LAFAYETTE — Almost fittingly, Lyndie Puckett earned her badge of honor as part of the Centaurus basketball program at an early age.
Fighting to get off a shot was a rite of passage that occurred in the Puckett household not long after each child learned to walk. As one of 10 children in a basketball-mad family, Lyndie and her younger brother Trey grabbed their court time whenever they could.
So, when Lyndie was in sixth grade and the family had just watched older brother Corey play for the Warriors, Lyndie and Trey hit the Centaurus court for a little one-on-one. Naturally, Lyndie’s souvenir from the evening’s festivities was a broken finger courtesy of her brother.
Such is life in the Puckett clan. The family name has been a staple with Centaurus basketball for more than a decade and could remain so for another decade to come.
“I’ve been playing for as long as I can remember,” Lyndie Puckett said. “My older siblings really got me involved. Watching it and being around it all the time really gets you into it.”
Just within their family, the Pucketts could have filled an entire Centaurus roster had they somehow been able to play high school ball at the same time.
Two of the three oldest girls, Christie and Riley, played for the Warriors, as did the oldest boy Brendan, who currently competes professionally for the Aurora-based Colorado Kings of the American Basketball Association. Corey Puckett, a 2008 graduate of Centaurus, is a senior on the basketball team at Johnson and Wales.

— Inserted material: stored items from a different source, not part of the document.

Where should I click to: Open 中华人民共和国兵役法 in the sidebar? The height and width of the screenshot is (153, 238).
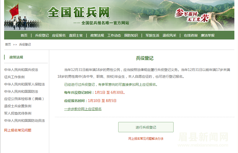coord(21,70)
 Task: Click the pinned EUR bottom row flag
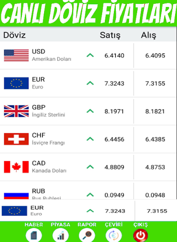pyautogui.click(x=14, y=211)
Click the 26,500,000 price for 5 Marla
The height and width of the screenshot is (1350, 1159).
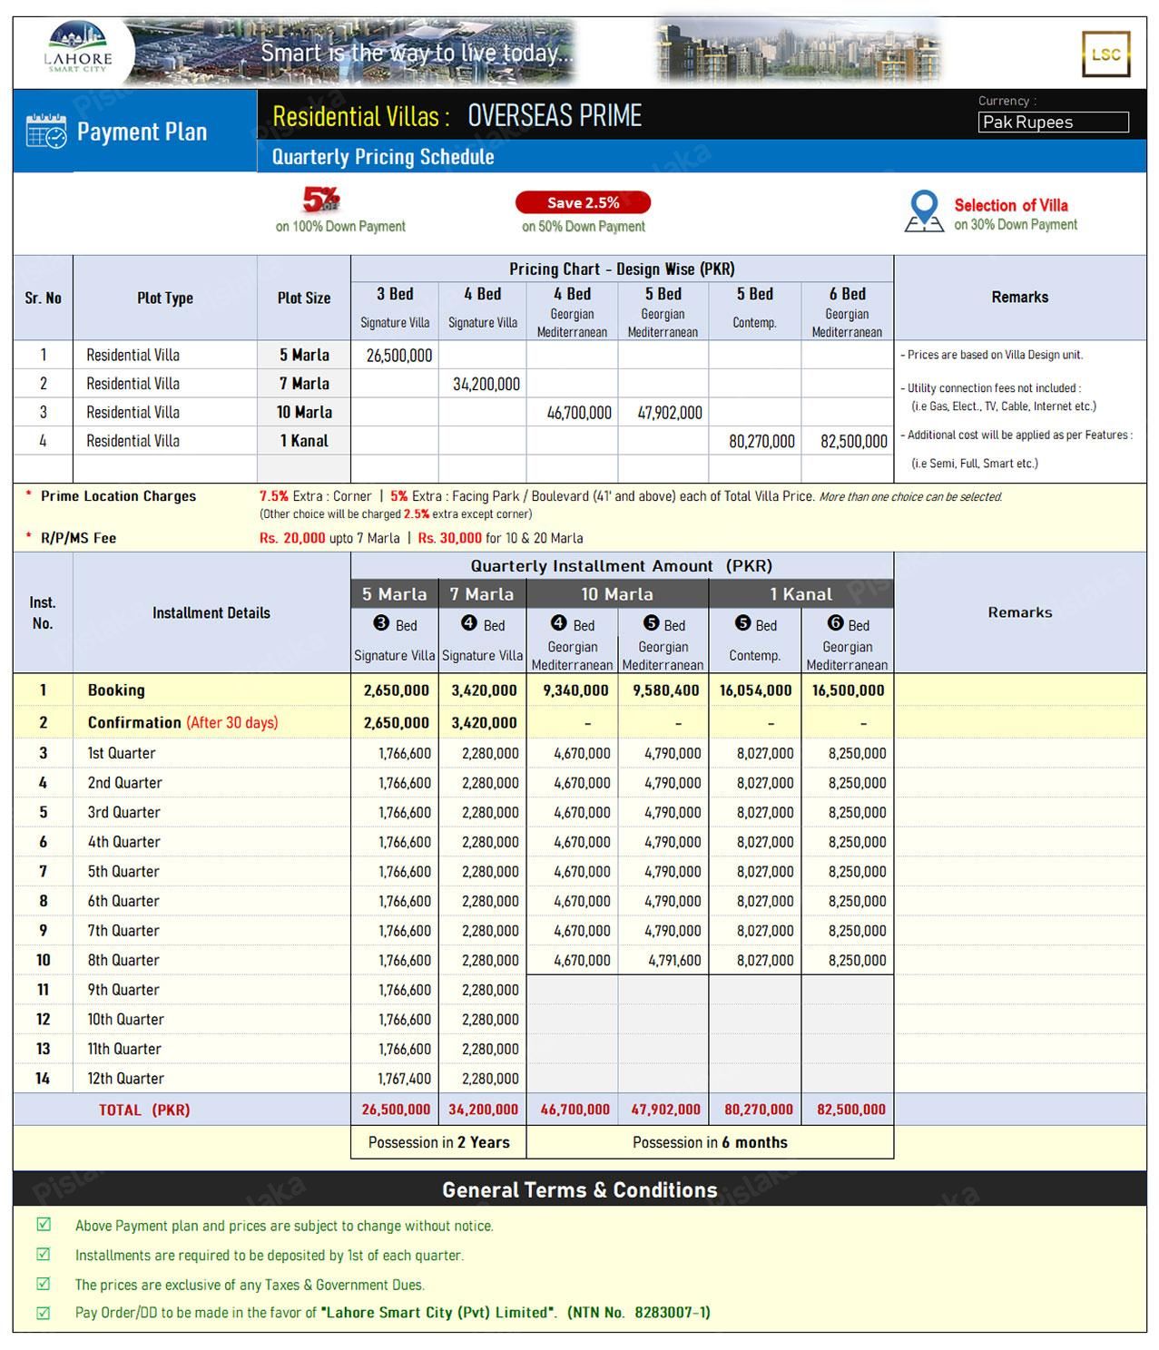coord(399,356)
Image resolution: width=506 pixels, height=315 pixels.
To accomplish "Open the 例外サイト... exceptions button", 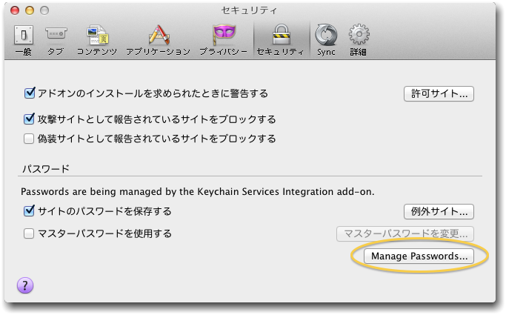I will [x=439, y=212].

And the legacy appears as if it is far from over. After Lyndie, a senior this season for the Warriors’ girls team, and Trey, a junior who is the starting point guard for the boys team, there still are more Pucketts making their way up the pipeline.
Ryne Puckett is a freshman in the Warriors’ program, and younger brother Torey, a sixth-grader, is competing for Centaurus’ youth program. The youngest sibling is 9-year old Aaron, who almost surely will be donning a Warriors uniform when his time comes.
Family patriarch Steve Puckett crunched the numbers and figured out that the family has had at least one member competing for Centaurus every season since 1999. That streak doesn’t look as if it will end any time soon.
“Brendan is probably the first one who played at the youngest age, but Christie is the one who kind of got it started,” Steve Puckett said. “Brendan has a lot of games on Saturday night or Sunday afternoon, so I get to see a lot of those. Corey, with his schedule he travels a lot, so that’s a little harder. And basically with the way the (Centaurus) boys and girls split with one home, one away, I usually have to hit the home games because I wind up having to pick up Torey or Aaron to get them home.”
With Brandon playing professionally and Corey completing his collegiate career, a high standard has been set within the Puckett family. Yet it’s a legacy the current crop of Warriors use for motivation.
“The bar definitely has been set high,” Trey Puckett said. “It’s a little bit of pressure to live up to. We’re such a big family, and basketball is what we’re known for. But it makes me work hard. I try to remember my brothers and sisters that came before me, and I try to live up to what they’ve done.”
Centaurus girls coach Jeff Jackson, who has been at the school for 14 years, fondly recalls watching one Puckett after another file into the gym for their older siblings’ games, each one toting either a blanket or a basketball, often both. Jackson is lamenting that Lyndie, one of the leading scorers for the 14-6 Warriors, is the last girl in line.
“It’s been great to see them grow up, and they’ve been great supporters of Centaurus,” Jackson said. “(Lyndie) is one of those leaders by example. Great shooter. She’s just a good floor leader. I wish we had a few more Pucketts coming through on the female side.”